I never wanted to be a "reformed smoker" those were the people I hated. The people who need to tell you that smoking was bad for you. Oh really? Thanks you just saved my life pal. Where were you 10 years ago? Holier than thou pissants, I wanted to gouge their eyes out.

However (and you knew there was one coming) when I was a smoker I always told myself it wasn't something I was going to do all my life. Easy for many to say. My father who still smokes, dips, & chews to this day told me I was foolish to even think it. He said, "Son there will come a time when you want to quit but you can't." We all think we're better than that of course.

I haven't smoked in years, more than I can count. Really because I never counted. That was the first part for me was just understanding who I was. If I said to myself, "I've been smoke free for X days" at that point I might think to myself, "go ahead have one, you've earned it" or some bullshit like that. The mind is funny like that, we will do and say things so that our logic seems sound and clear. Who wants to leave a pretty corpse? Who cares if it takes 20 years off my life as long as it's 20 years at the end! so on and so on... The problem with that sort of logic is of course that it doesn't hold up under close scrutiny. But these things will never really sink in until you wake up one morning coughing and thinking, I don't want to live like this. But then you try to quit, hell you even crumble the pack up and throw it away. Five minutes later you're digging it out like a goddamn homeless person.

Part of what I did when I started smoking (I was 11, crazy I know) was tell myself that I was going to be a smoker because I wanted to be. Yeah I thought I was so smart. I smoked my first cigarette on an impulse, it was one of my mother's Virginia Slims left in the ashtray. I lit it up and took a puff. Contrary to many folk's first experience with cigarettes I wasn't under any notion of it being "cool" nor was I out to impress anyone. I only wanted to try it, and see if it was for me. Again, contrary to most I enjoyed it. It didn't make me cough and hack, probably because it was a very light cigarette (as we all know Virginia Slims are). But it wasn't long before I was sneaking my dad's KOOLS out of his basket (he bought two cartons at a time and dumped them in a wicker basket hanging over the kitchen counter) and he never noticed a stray pack missing or four. When I was 15 I was buying my own.

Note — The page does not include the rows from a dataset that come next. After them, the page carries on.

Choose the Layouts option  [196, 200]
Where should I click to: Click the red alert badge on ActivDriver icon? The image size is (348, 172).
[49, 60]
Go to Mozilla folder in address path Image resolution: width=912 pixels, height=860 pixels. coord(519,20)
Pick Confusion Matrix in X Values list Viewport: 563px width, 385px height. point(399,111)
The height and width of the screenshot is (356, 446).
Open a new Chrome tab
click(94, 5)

It was around that time perhaps a little sooner that I became interested in being cool, and smoking facilitated that or so I thought. To the people who I wanted to impress at least. Anyway even though I smoked pretty regularly I made a point to never smoke at times when it is considered "time to smoke" not first thing in the morning, not "with my first cup of coffee", not with anything. I knew then that it was physically as well as psychologically addictive (my father had seen to that) and I knew that if I could keep myself from associating it with anything else it'd be easier to break when the time came to break it. That might have helped really, but again stupid of me to think I was so clever.

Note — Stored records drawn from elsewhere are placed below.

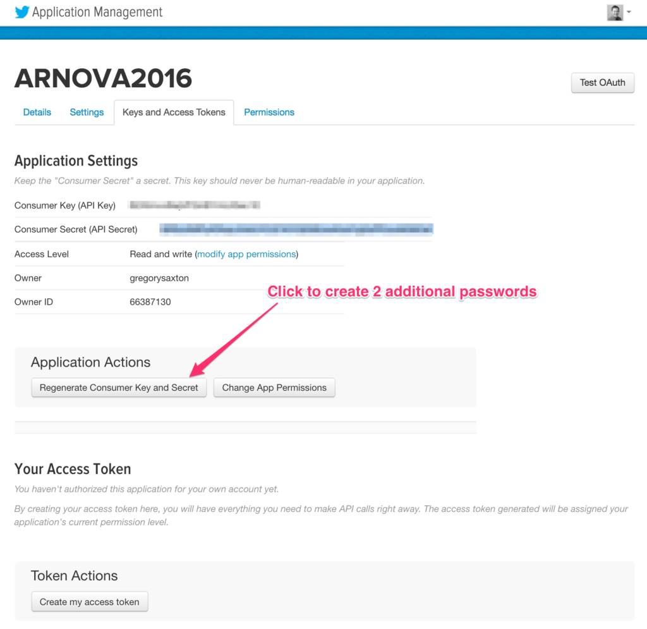
Task: Click the Test OAuth button
Action: click(x=602, y=82)
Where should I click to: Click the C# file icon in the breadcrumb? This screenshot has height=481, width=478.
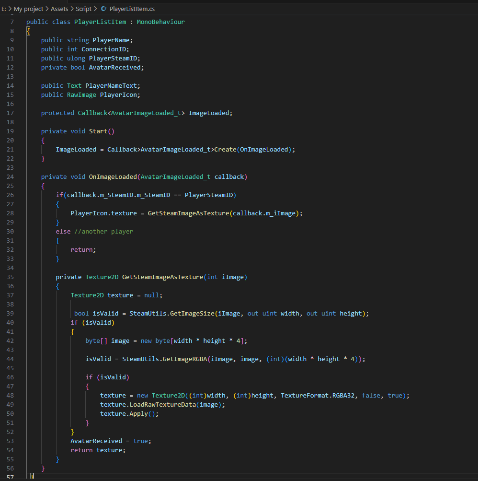click(103, 9)
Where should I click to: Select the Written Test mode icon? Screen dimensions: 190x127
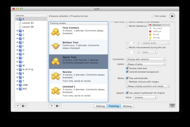coord(56,46)
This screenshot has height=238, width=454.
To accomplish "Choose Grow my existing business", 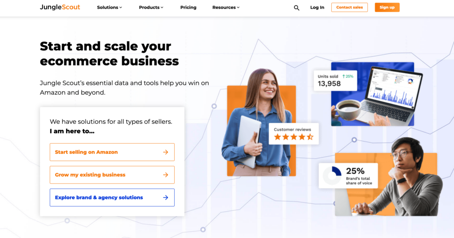I will (112, 175).
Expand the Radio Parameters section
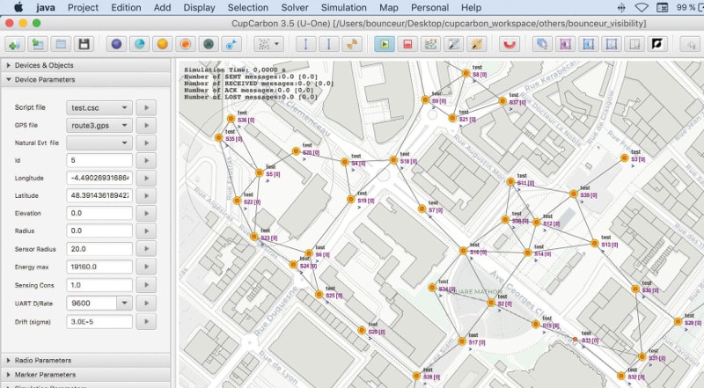The image size is (704, 388). click(x=42, y=360)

The sick part was that I had some bad bronchitis when I was a little kid. The lung scarring gave me asthma... I should not have smoked. But smoking deadens the little receptors in the lungs and can actually provide short term relief in some people. I was one of them and so I continued to smoke even though it was very bad for me in the long run. Then I got another bought of bronchitis and I admitted to my doctor that I smoked. He told me to quit and I said for how long. It was then that I knew that I was getting hooked, but by that point there wasn't much I could do. I quit for 8 months while I recovered but when the doctor said I was better I lit up. Stupid kid. Fast forward to my early twenties and I was quitting on and off for a few months at a time. Something would happen and I would start again. Drinking with friends, get the urge. Need a smoke, just buy a pack, I'll smoke one and give it away. What's this pack doing in my pocket this morning? Oh well, might as well smoke them. Just this one pack. Wow that felt good, this isn't so bad. Hey I can control this. It's my choice after all. I can always quit again...

Hah hah.

So a few years ago, again I don't remember how long, I want to say four or five? I saw a movie with Robin Williams, don't remember what it was. But he sees a guy eyeing a pack of smokes and he asks if he wants one and the guy says he quit. Robin says, either you are a smoker or you are not a smoker. Pick which one you want to be and then be it. Shit yeah. Is it that easy? Could it be? So I told myself, I am not a smoker. I am not quiting, I'm not an ex-smoker. I am just a non-smoker. Someone asks me if I smoke? I say no end of story. Not, oh I am an ex-smoker or oh I am quitting or I quit. Crazy thing it worked. Not sure if it is for everyone but it worked for me.

Now I don't even have the urge to smoke. Quite the opposite, one smell of it and I have an asthma attack, which is probably another good reason I quit.

The crux of this story is that despite all the rationales we tell ourselves, despite all the evidence we try to concoct we're really just addicted. Addicted to something more powerful than crack cocaine... I woke up one morning thinking, I am going to die. But I won't die in my sleep or from a car crash, I'm going to die hacking up a lung. I am going to die feeling like I am drowning. It's easy to say "the last 20 years of my life" until you are at the last 20 years and then what you wouldn't give to go back and do it differently. I saw my "life" flash before my eyes, my future. I got to go back. You can too.

tl;dr version: smoking is bad for you, don't smoke.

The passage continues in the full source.